Insights Analysis (Optional)

Run optional interpretive analysis on top of factual audit data:

# Run all insights modules
aud insights --mode all

# ML-powered insights (requires pip install -e ".[ml]")
aud insights --mode ml --ml-train

# Graph health metrics and recommendations
aud insights --mode graph

# Taint vulnerability scoring
aud insights --mode taint

# Impact analysis insights
aud insights --mode impact

# Generate comprehensive report
aud insights --output insights_report.json

# Train ML model on your codebase patterns
aud insights --mode ml --ml-train --training-data .pf/raw/

# Get ML-powered suggestions
aud insights --mode ml --ml-suggest

Modes:

ml: Machine learning predictions and pattern recognition
graph: Health scores, architectural recommendations
taint: Vulnerability severity scoring and classification
impact: Change impact assessment and risk scoring
all: Run all available insights modules

The insights command:

Reads existing audit data from .pf/raw/
Applies interpretive scoring and classification
Generates actionable recommendations
Outputs to .pf/insights/ for separation from facts
Provides technical scoring without crossing into semantic interpretation

Graph Visualization

Generate rich visual intelligence from dependency graphs:

# Build dependency graphs first
aud graph build

# Basic visualization
aud graph viz

# Show only dependency cycles
aud graph viz --view cycles --include-analysis

# Top 10 hotspots (most connected nodes)
aud graph viz --view hotspots --top-hotspots 10

# Architectural layers visualization
aud graph viz --view layers --format svg

# Impact analysis visualization
aud graph viz --view impact --impact-target "src/auth/login.py"

# Call graph instead of import graph
aud graph viz --graph-type call --view full

# Generate SVG for AI analysis
aud graph viz --format svg --include-analysis --title "System Architecture"

# Custom output location
aud graph viz --out-dir ./architecture/ --format png

View Modes:

full: Complete graph with all nodes and edges
cycles: Only nodes/edges involved in dependency cycles (red highlighting)
hotspots: Top N most connected nodes with gradient coloring
layers: Architectural layers as subgraphs with clear hierarchy
impact: Highlight impact radius with color-coded upstream/downstream

Visual Encoding:

Node Color: Programming language (Python=blue, JavaScript=yellow, TypeScript=blue)
Node Size: Importance/connectivity (larger = more dependencies)
Edge Color: Red for cycles, gray for normal dependencies
Border Width: Code churn (thicker = more changes)
Node Shape: Module=box, Function=ellipse, Class=diamond

The graph viz command:

Generates Graphviz DOT format files
Optionally creates SVG/PNG images (requires Graphviz installation)
Supports filtered views for focusing on specific concerns
Includes analysis data for cycle and hotspot highlighting
Produces AI-readable SVG output for LLM analysis

Dependency Management

Check for outdated or vulnerable dependencies:

# Check for latest versions
aud deps --check-latest

# Scan for known vulnerabilities
aud deps --vuln-scan

# Update all dependencies to latest
aud deps --upgrade-all

Architecture: Truth Courier vs Insights

Understanding the Separation of Concerns

TheAuditor implements a strict architectural separation between factual observation (Truth Courier modules) and optional interpretation (Insights modules).
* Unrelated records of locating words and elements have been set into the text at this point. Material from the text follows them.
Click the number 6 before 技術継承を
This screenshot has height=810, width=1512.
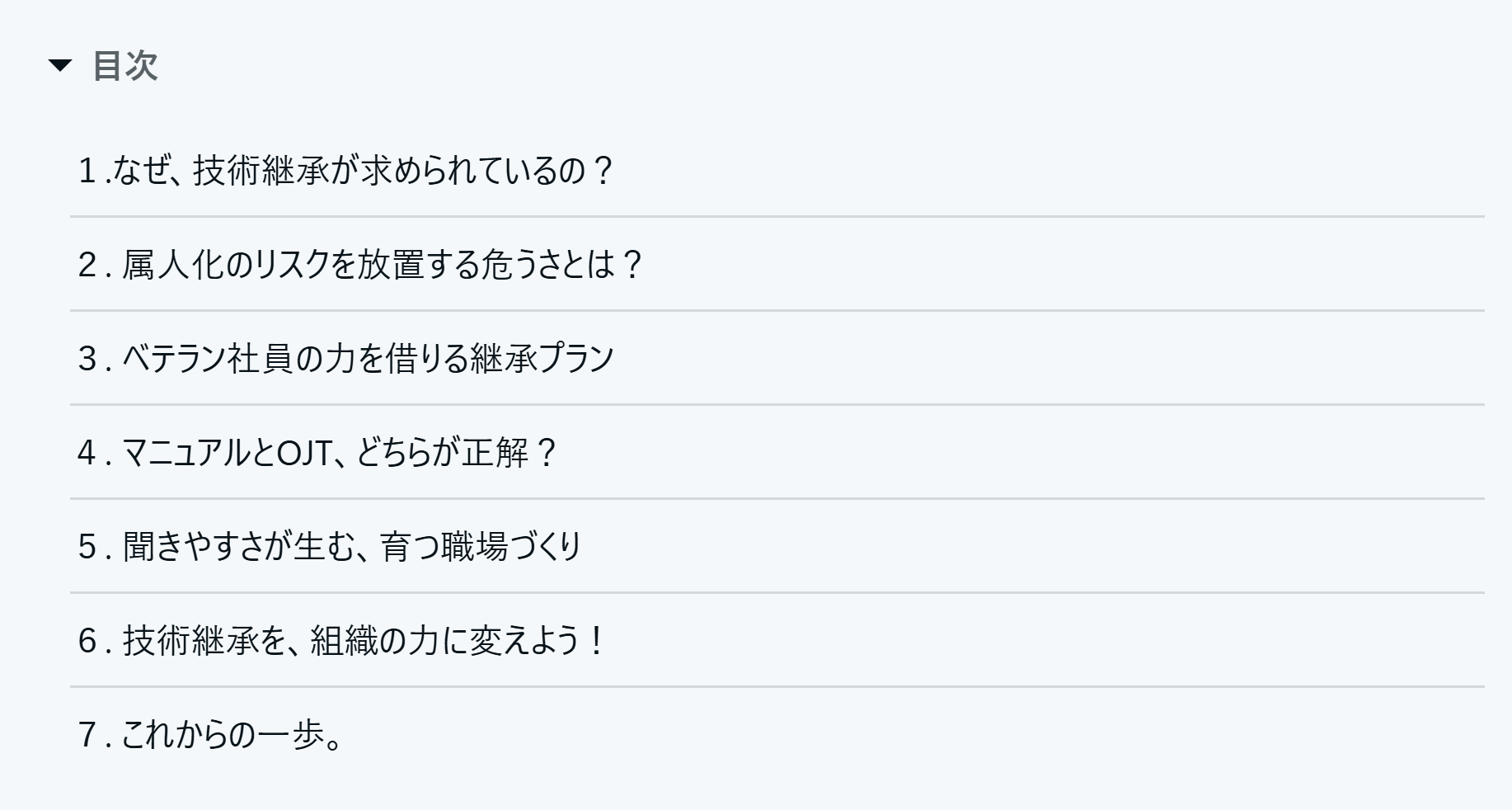click(88, 641)

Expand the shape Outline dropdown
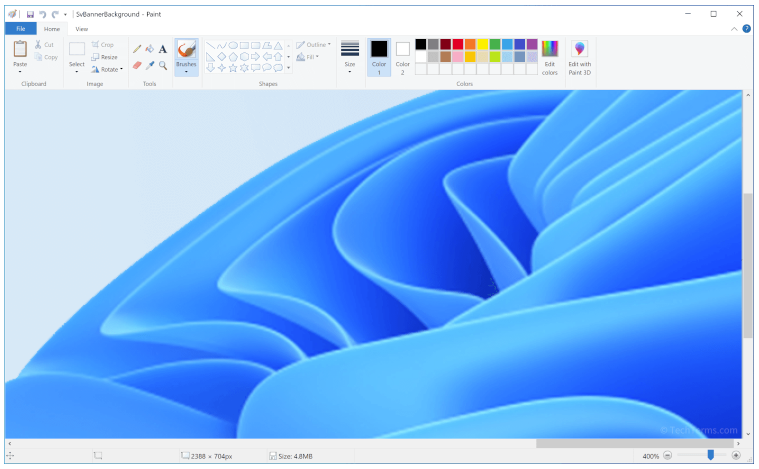tap(315, 45)
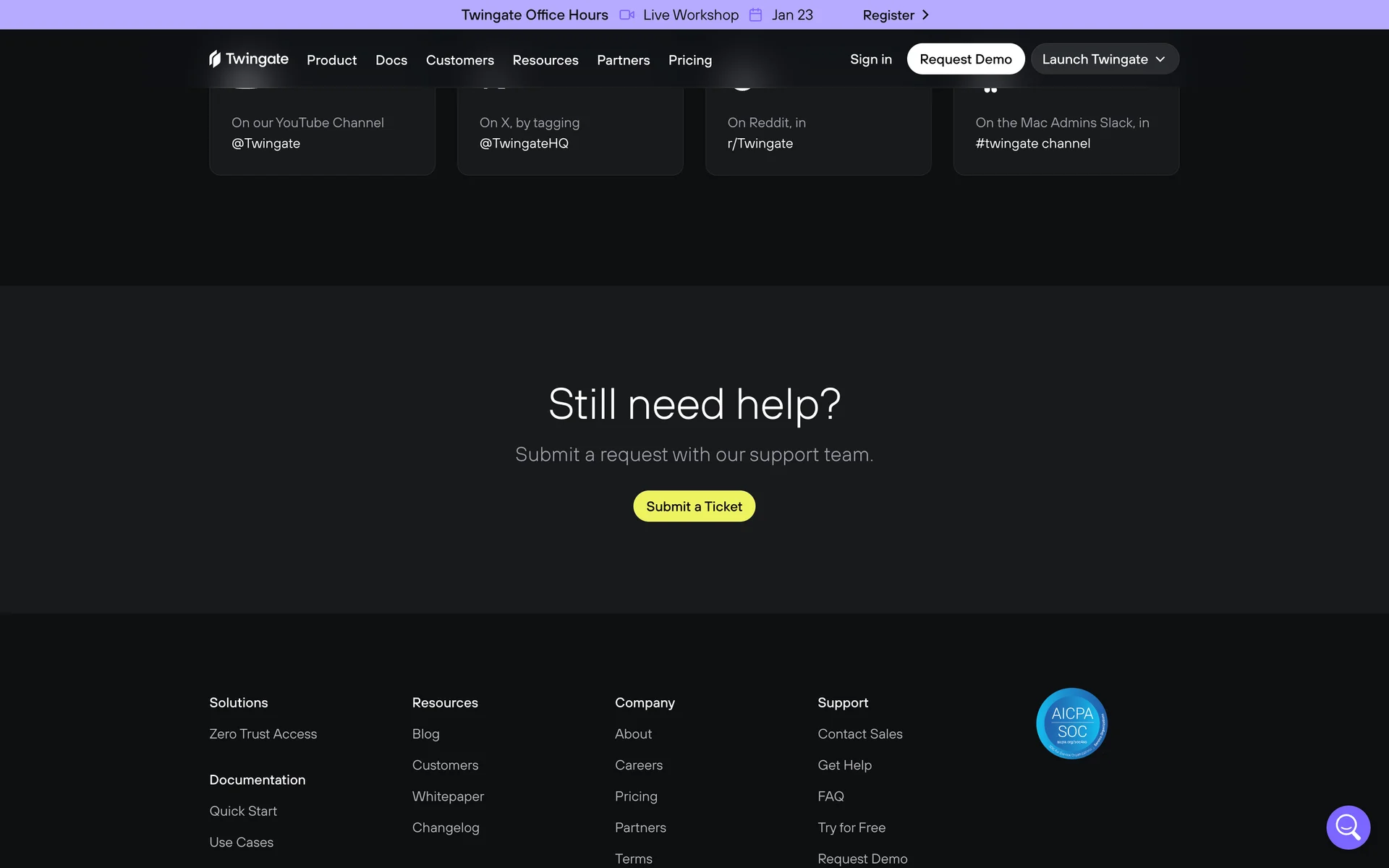The width and height of the screenshot is (1389, 868).
Task: Click Careers in the Company footer column
Action: click(x=638, y=765)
This design ensures the tool remains an objective source of ground truth while offering actionable intelligence when needed.

The Core Philosophy

TheAuditor doesn't try to understand your business logic or make your AI "smarter." Instead, it solves the real problem: LLMs lose context and make inconsistent changes across large codebases.

The workflow:

You tell AI: "Add JWT auth with CSRF tokens and password complexity"
AI writes code: Probably inconsistent due to context limits
You run: aud full
TheAuditor reports: All the inconsistencies and security holes
AI reads the report: Now sees the complete picture across all files
AI fixes issues: With full visibility of what's broken
Repeat until clean

Truth Courier Modules (Core)

These modules report verifiable facts without judgment:

# What Truth Couriers Report - Just Facts
{
    "taint_analyzer": "Data from req.body flows to res.send at line 45",
    "pattern_detector": "Line 45 matches pattern 'unsanitized-output'",
    "impact_analyzer": "Changing handleRequest() affects 12 downstream functions",
    "graph_analyzer": "Module A imports B, B imports C, C imports A"
}

Key Truth Couriers:

Indexer: Maps all code symbols and their locations
Taint Analyzer: Traces data flow through the application
Impact Analyzer: Maps dependency chains and change blast radius
Graph Analyzer: Detects cycles and architectural patterns
Pattern Detector: Matches code against security patterns

Insights Modules (Optional Scoring)

These optional modules add technical scoring and classification:

# What Insights Add - Technical Classifications
{
    "taint/insights": {
        "vulnerability_type": "Cross-Site Scripting",
        "severity": "HIGH"
    },
    "graph/insights": {
        "health_score": 70,
        "recommendation": "Reduce coupling"
    }
}

Installation:

# Base installation (Truth Couriers only)
pip install -e .

# With ML insights (optional)
pip install -e ".[ml]"

# Development with all dependencies (not for general users)
# pip install -e ".[all]"

Correlation Rules: Detecting YOUR Patterns

Correlation rules detect when multiple facts indicate an inconsistency in YOUR codebase:

# Example: Detecting incomplete refactoring
- name: "PRODUCT_VARIANT_REFACTOR"
  co_occurring_facts:
    - tool: "grep"
      pattern: "ProductVariant.*retail_price"  # Backend changed
    - tool: "grep"
      pattern: "product\\.unit_price"         # Frontend didn't

This isn't "understanding" that products have prices. It's detecting that you moved a field from one model to another and some code wasn't updated. Pure consistency checking.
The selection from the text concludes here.